You can spot the shift the first time you stop thinking in terms of “the prompt” and start thinking in terms of “the harness around this agent.” The questions change:

What should this agent see, and nothing more?
Which model earns its cost here?
What tools does this agent need, and which would just be a liability?
What has to persist across turns, and what should be dropped?

Those are harness questions. The answers feel more like engineering decisions than chat decisions, because they are.

What this means for how you build

Three practical consequences I’ve internalised:

1. Invest in the boundaries before the fancy stuff. Session logs, tool registries, permission checks, and a clean model-picking interface are worth more than another prompt tweak. They compound. The prompt tweak evaporates the next time the model changes.

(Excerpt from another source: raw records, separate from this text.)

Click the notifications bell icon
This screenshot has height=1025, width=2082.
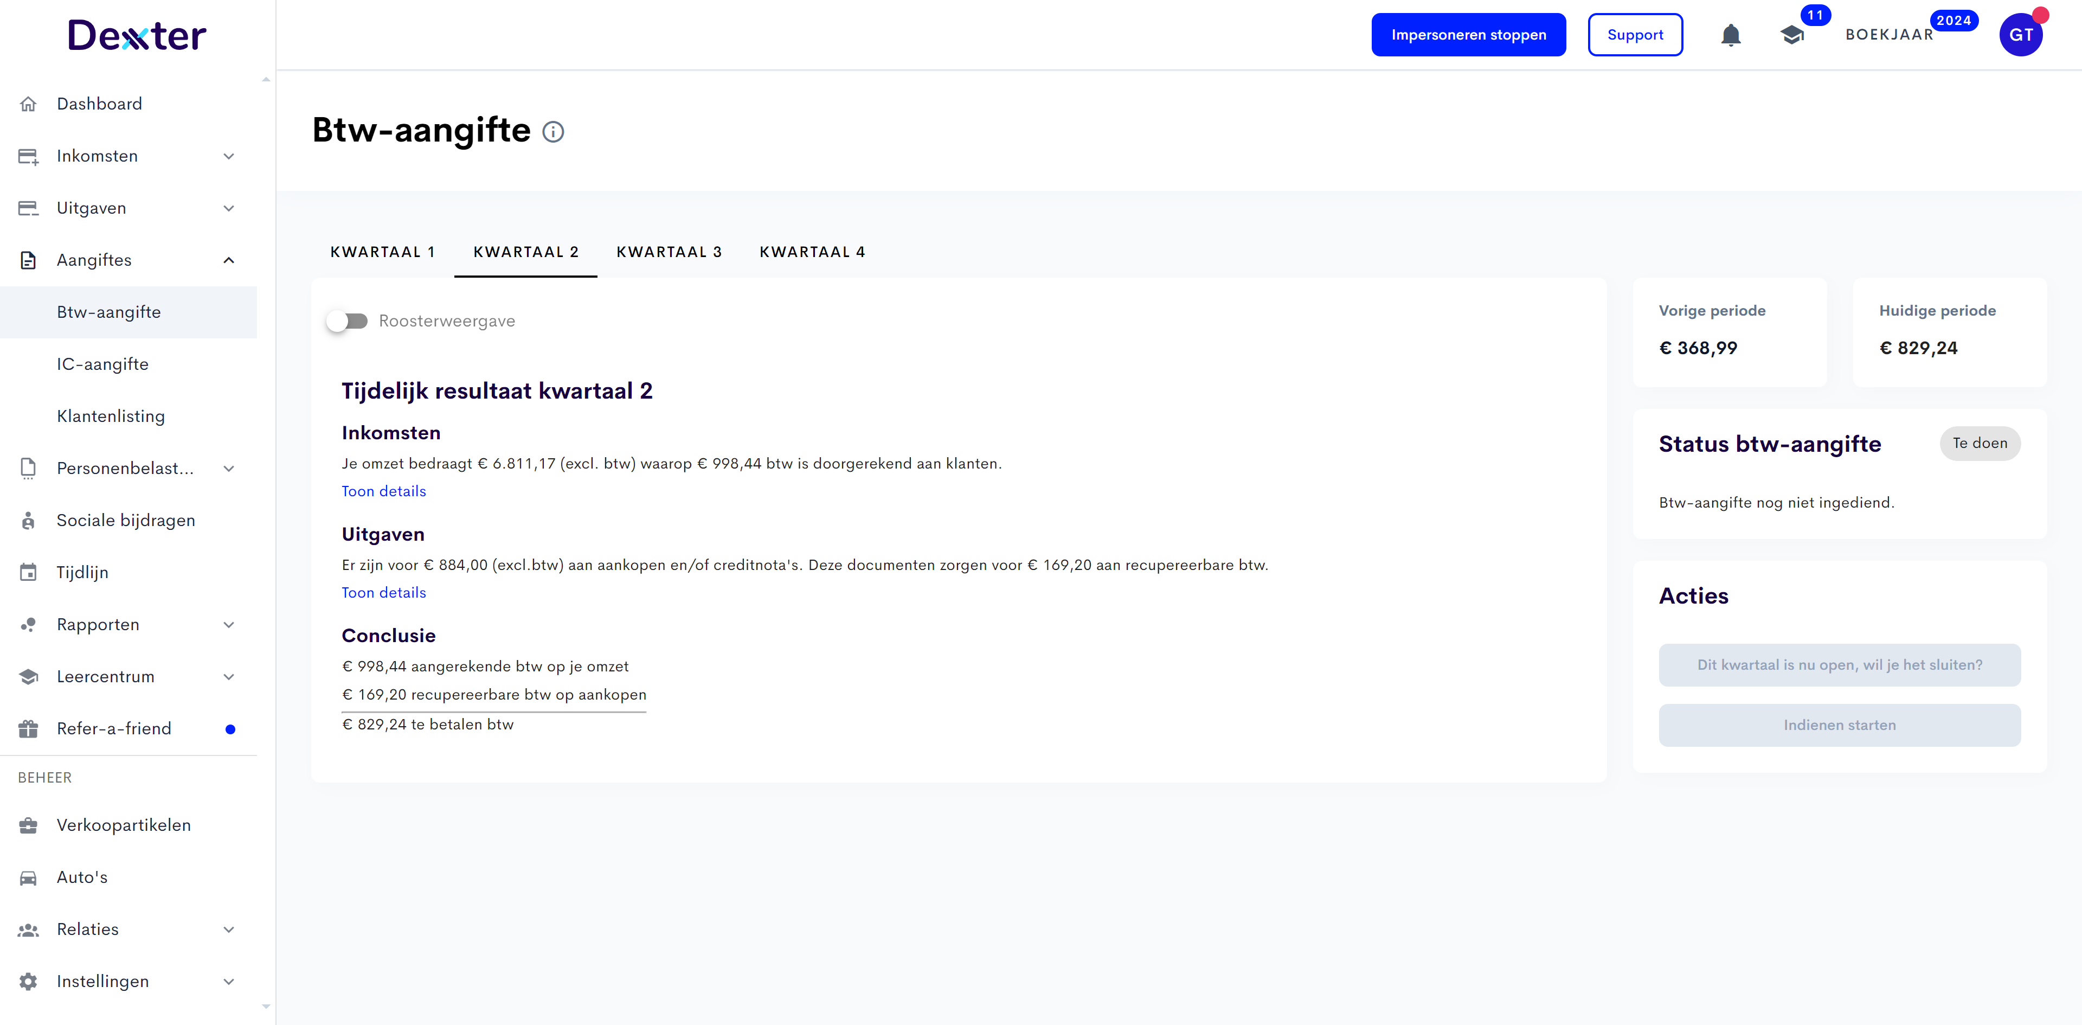coord(1730,36)
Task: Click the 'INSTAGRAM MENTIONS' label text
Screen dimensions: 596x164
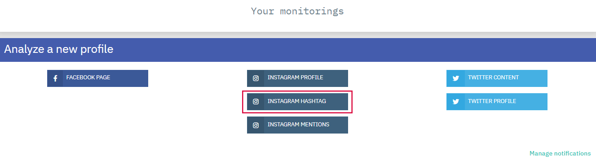Action: click(x=298, y=125)
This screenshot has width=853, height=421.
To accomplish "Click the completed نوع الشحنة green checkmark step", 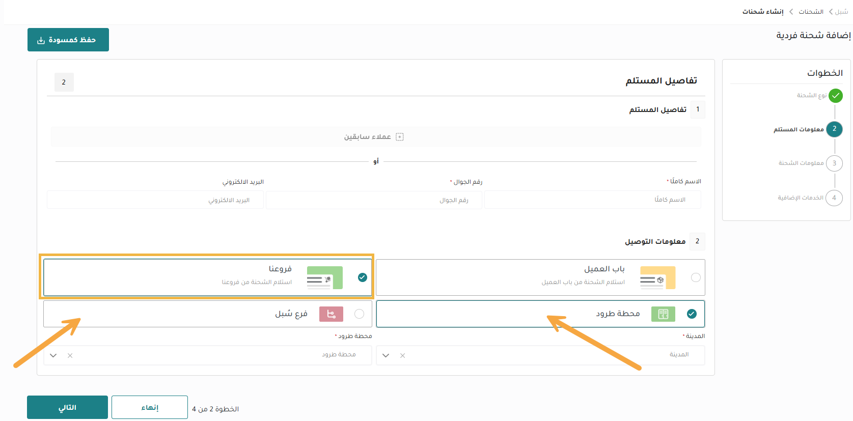I will [x=835, y=96].
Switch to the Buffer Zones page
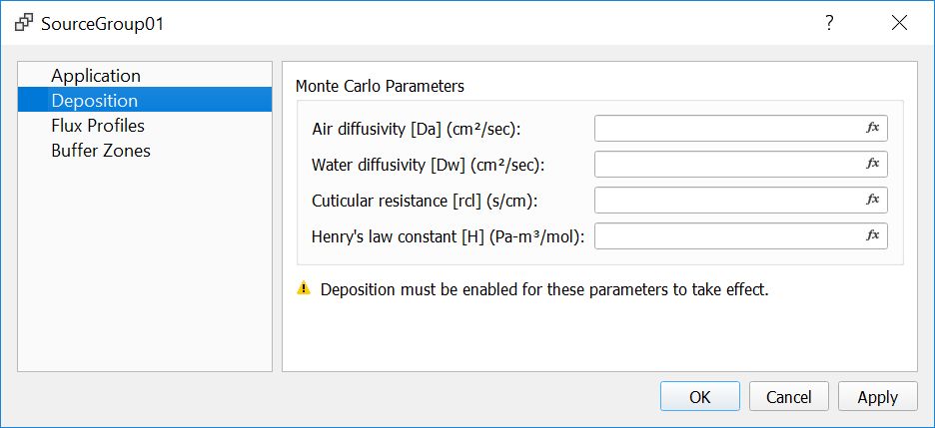 tap(101, 151)
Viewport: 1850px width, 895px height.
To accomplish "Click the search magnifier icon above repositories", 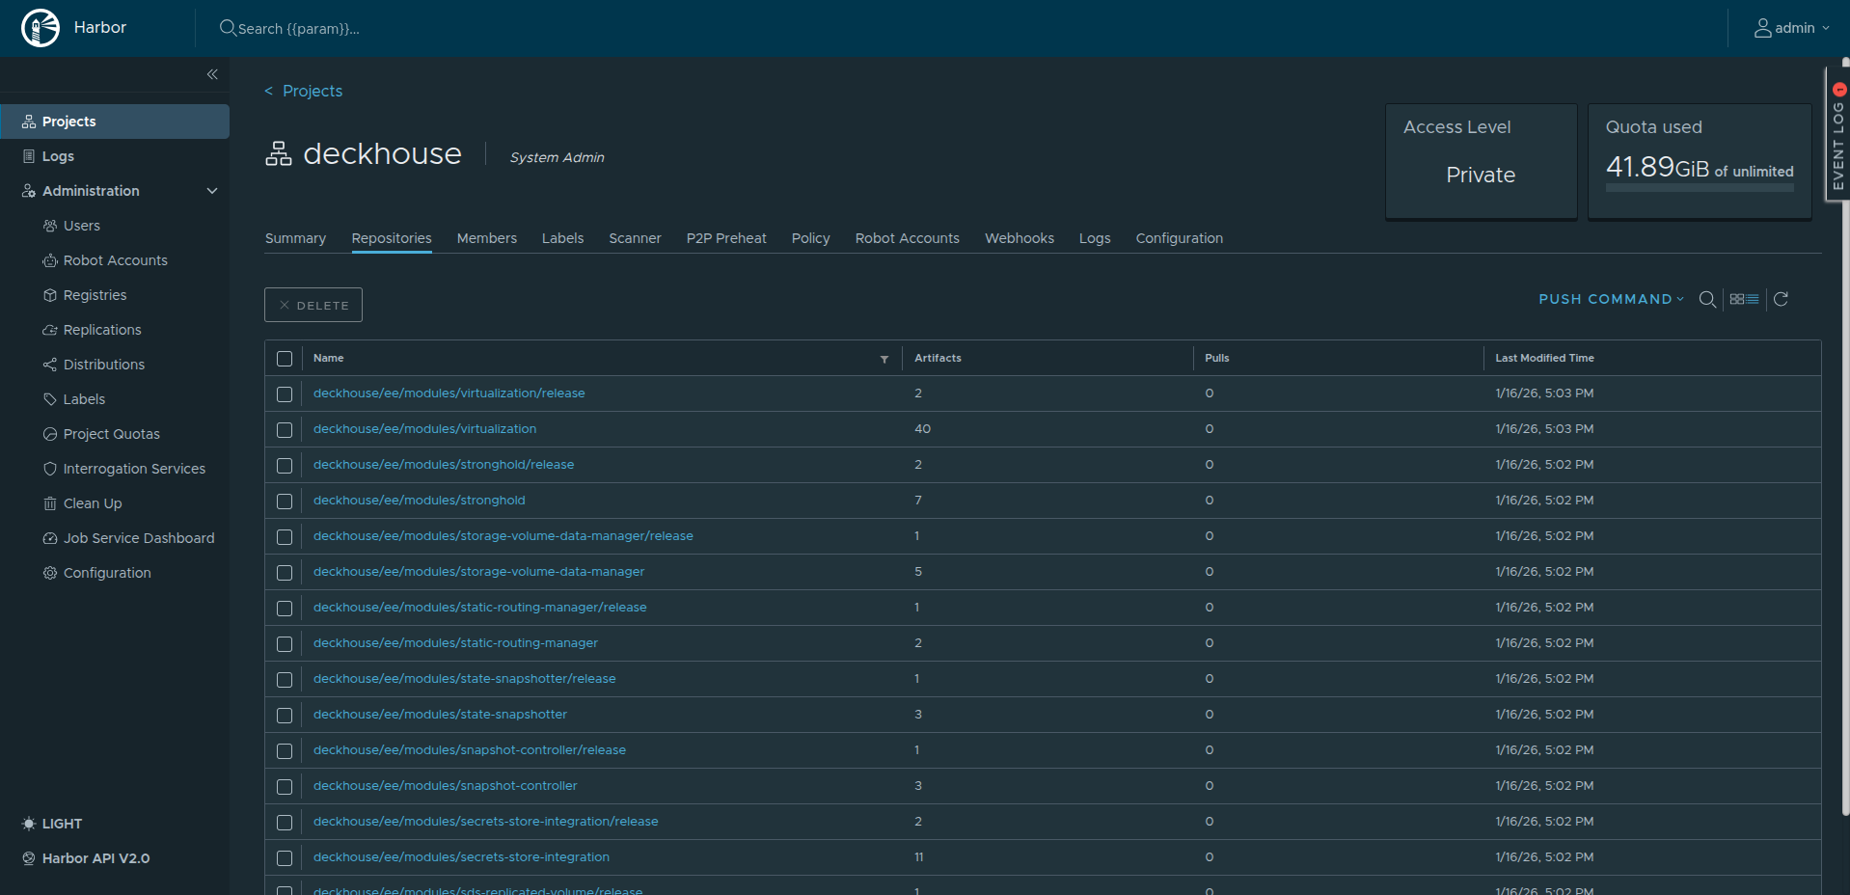I will point(1707,299).
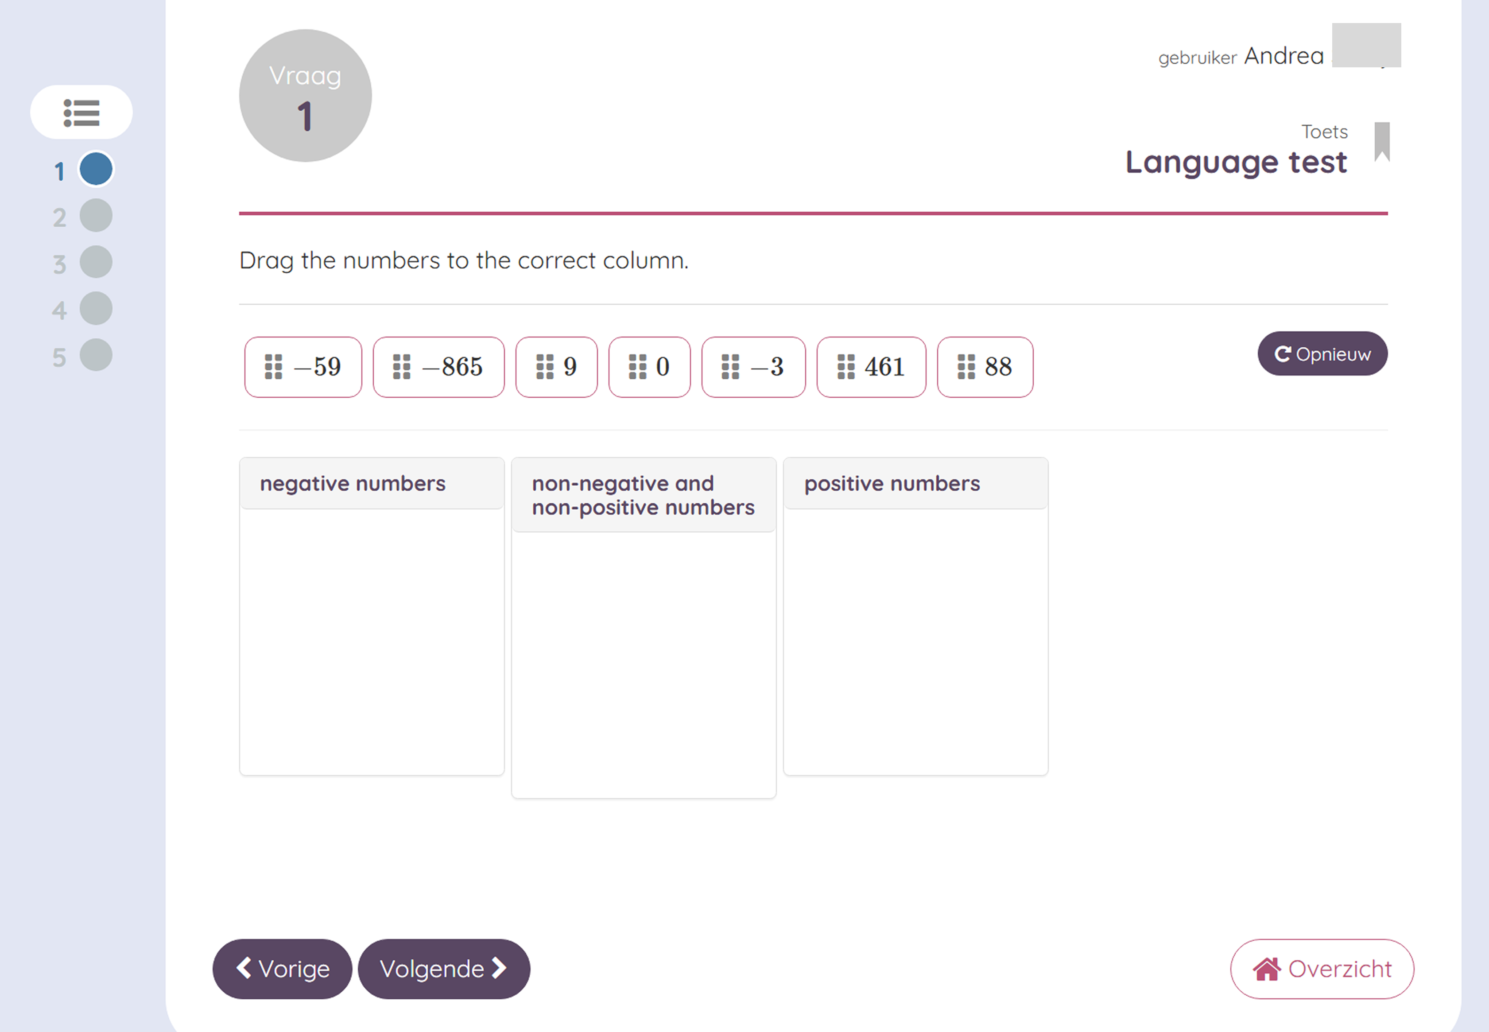Click the drag handle on −59 tile

273,367
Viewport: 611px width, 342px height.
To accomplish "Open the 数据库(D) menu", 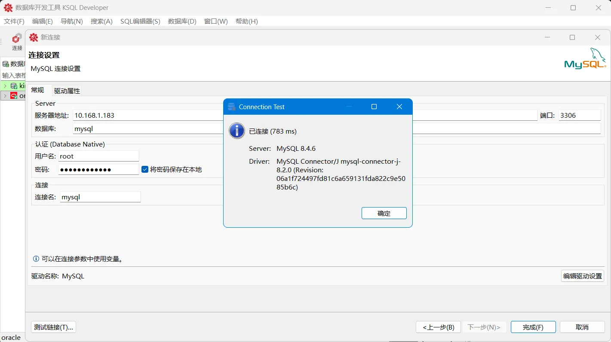I will point(182,21).
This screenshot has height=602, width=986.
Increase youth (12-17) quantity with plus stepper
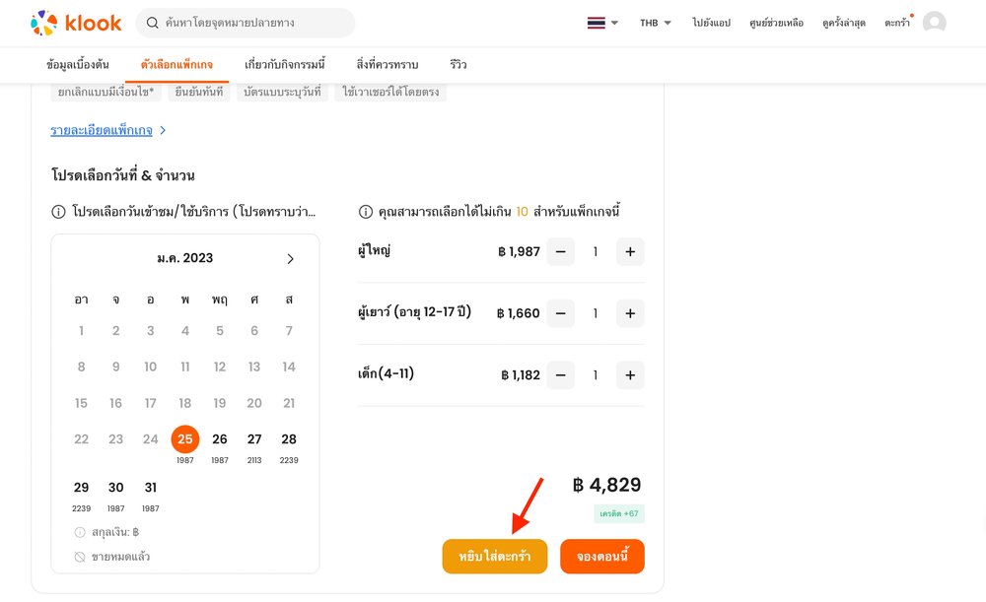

2. Make the harness explicit. If you can’t draw your agents and tools on a whiteboard without ambiguity, neither can the people who’ll read your code in six months. A diagram with five boxes and a few arrows is often the single most valuable deliverable in an AI-assisted project.

3. Assume the harness outlives the model. Write it that way. Stable interfaces, swappable implementations. Treat model choice as a config knob, not an architectural decision.

Why this matters right now

Claude Code itself, the product, is fundamentally an agent harness with a model running on top of it. The leak analysis of its internals read like a greatest-hits album of harness primitives: tool registry, permissions, session persistence, workflow state, token budgets, streaming events, compaction, audit trails. Nate B Jones’ breakdown of the leak identified twelve production-grade primitives across three tiers, and the pattern is telling: the “day-one non-negotiables” are all harness infrastructure. None of them are model choices.

The reason it matters right now, in 2026, is that the models are getting commoditised quickly. Opus 4.7, GPT 5, Gemini 3, and a long tail of smaller models are all genuinely good at the work. What separates a system that ships and a system that limps is not the model you picked. It’s the harness you built around it.

Where to go from here

This is the founding article for this site. The rest of the content here will be specific patterns inside the harness: how to design subagents that actually help rather than thrash, how to choose skills versus tools versus hooks, when to pay for a Opus call and when Haiku is enough, how to keep a session log that survives refactors.

If you want to keep reading today, the three sources this article leans on most are:

IndyDevDan’s harness-engineering material, which is where the Core Four framing comes from.
Nate B Jones’ leak analysis, which gives you the 12-primitive checklist.
Anthropic’s own writeup on scaling managed agents, which is where the brain / hands / session decomposition comes from.

The pitch for this site is simple. Patterns from real work. Built in production, across greenfield and inherited systems. Not demos, not theory, not content for content’s sake.

Start from the harness, not the model.